Traceback (most recent call last):
  File "<string>", line 1, in <module>
  File "pkg_resources/__init__.py", line 2964, in <module>
    @_call_aside
  File "pkg_resources/__init__.py", line 2950, in _call_aside
    f(*args, **kwargs)
  File "pkg_resources/__init__.py", line 2977, in _initialize_master_working_set
    working_set = WorkingSet._build_master()
  File "pkg_resources/__init__.py", line 626, in _build_master
    ws = cls()
  File "pkg_resources/__init__.py", line 619, in __init__
    self.add_entry(entry)
  File "pkg_resources/__init__.py", line 675, in add_entry
    for dist in find_distributions(entry, True):
  File "pkg_resources/__init__.py", line 1988, in find_on_path
    path_item, entry, metadata, precedence=DEVELOP_DIST
  File "pkg_resources/__init__.py", line 2376, in from_location
    py_version=py_version, platform=platform, **kw
  File "pkg_resources/__init__.py", line 2717, in _reload_version
    md_version = _version_from_file(self._get_metadata(self.PKG_INFO))
  File "pkg_resources/__init__.py", line 2341, in _version_from_file
    line = next(iter(version_lines), '')
  File "pkg_resources/__init__.py", line 2509, in _get_metadata
    for line in self.get_metadata_lines(name):
  File "pkg_resources/__init__.py", line 1879, in get_metadata_lines
    return yield_lines(self.get_metadata(name))
  File "pkg_resources/__init__.py", line 1869, in get_metadata
    metadata = f.read()
  File "/usr/lib/python2.7/codecs.py", line 296, in decode
    (result, consumed) = self._buffer_decode(data, self.errors, final)
UnicodeDecodeError: 'utf8' codec can't decode byte 0xb6 in position 147: invalid start byte in /usr/lib/pymodules/python2.7/rpl-1.5.5.egg-info

The problematic egg-info file is attached, with an added extension (txt) to fool github into accepting the attachment.
rpl-1.5.5.egg-info.txt

This is with python 2.7.2 and setuptools aad4a69.

To make my virtualenv work properly, I had to patch pkg_resources/init.py, replacing the line:

        md_version = _version_from_file(self._get_metadata(self.PKG_INFO))

in EggInfoDistribution._reload_version with this:

        try: 
            md_version = _version_from_file(self._get_metadata(self.PKG_INFO))
        except UnicodeDecodeError as e: 
            warnings.warn(
                'failure to read version number of %s at %s due to: %s' % (self.project_name, self.location, e))
            md_version = None

I can make a pull request out of this if you think this is a good solution.

BTW, the stack trace looks similar to that of #531 . You can also see multiple other people running into the same problem on stackoverflow.com, here, here, and here.

@micklat micklat changed the title "import pkg_resources" fails with UnicodeDecodeError /usr/lib/pymodules/python2.7/rpl-1.5.5.egg-info "import pkg_resources" fails with UnicodeDecodeError while parsing /usr/lib/pymodules/python2.7/rpl-1.5.5.egg-info Aug 4, 2016
@micklat
Copy link
Author

micklat commented Aug 4, 2016

Upon reflection I think _version_from_file is a better place to catch the error and return None.

@jaraco
Copy link
Member

jaraco commented Aug 4, 2016

The stack trace isn't just similar to #531, it's nearly identical... finding the same offending character in the same position.

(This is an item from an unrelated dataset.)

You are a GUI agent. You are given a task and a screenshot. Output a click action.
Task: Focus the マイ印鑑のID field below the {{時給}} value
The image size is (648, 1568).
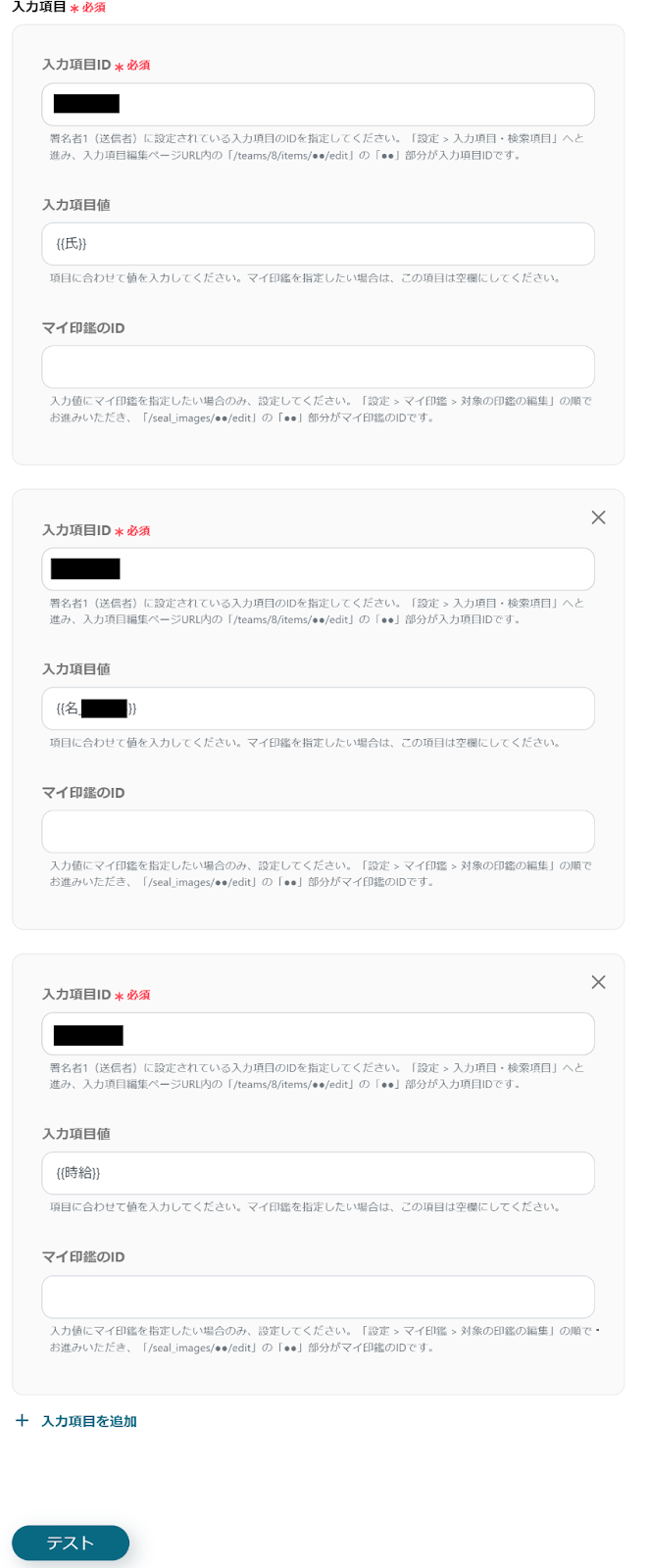(x=318, y=1297)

I think your report explains the issue there, and here's what I think was happening:

  1. pip was installing packages and in doing so installed rpl 1.5.5 (or similar).
  2. When pip got around to installing setuptools, that was the first package that happened to invoke pkg_resources,
  3. which triggered the failure you've reported above.

I suspect the issue is that the offending package wasn't properly packaged (or was packaged with an old or defective build system).

I'm not sure we want to patch this by suppressing the error and masking the installed version. I could see augmenting the error to help the user better trace the issue to the source.

I'll dig a bit more into rpl to see what we can learn from it.

@jaraco
Copy link
Member

jaraco commented Aug 4, 2016

Hmm. Rpl is 404 in PyPI and difficult to find anything about. I eventually track it to its sourceforge home, where the latest release is from 2007 and there's an open ticket for exactly this issue. When I downloaded the 1.5.5 tgz file from the project page, I was unable to execute setup.py due to an encoding error in the script (the author should be Göran Weinholt not b'G\xf6ran Weinholt'.

Perhaps, though, there's still something setuptools could do here beyond crashing with a nicer error message. Perhaps pkg_resources, when opening a metadata file, should use a lenient decoding, perhaps utf-8 with surrogate escapes or with some other replacement.

@jaraco
Copy link
Member

jaraco commented Aug 4, 2016

I'm not sure we want to patch this by suppressing the error and masking the installed version. I could see augmenting the error to help the user better trace the issue to the source.

I see this was already done, and was apparent in the error message above.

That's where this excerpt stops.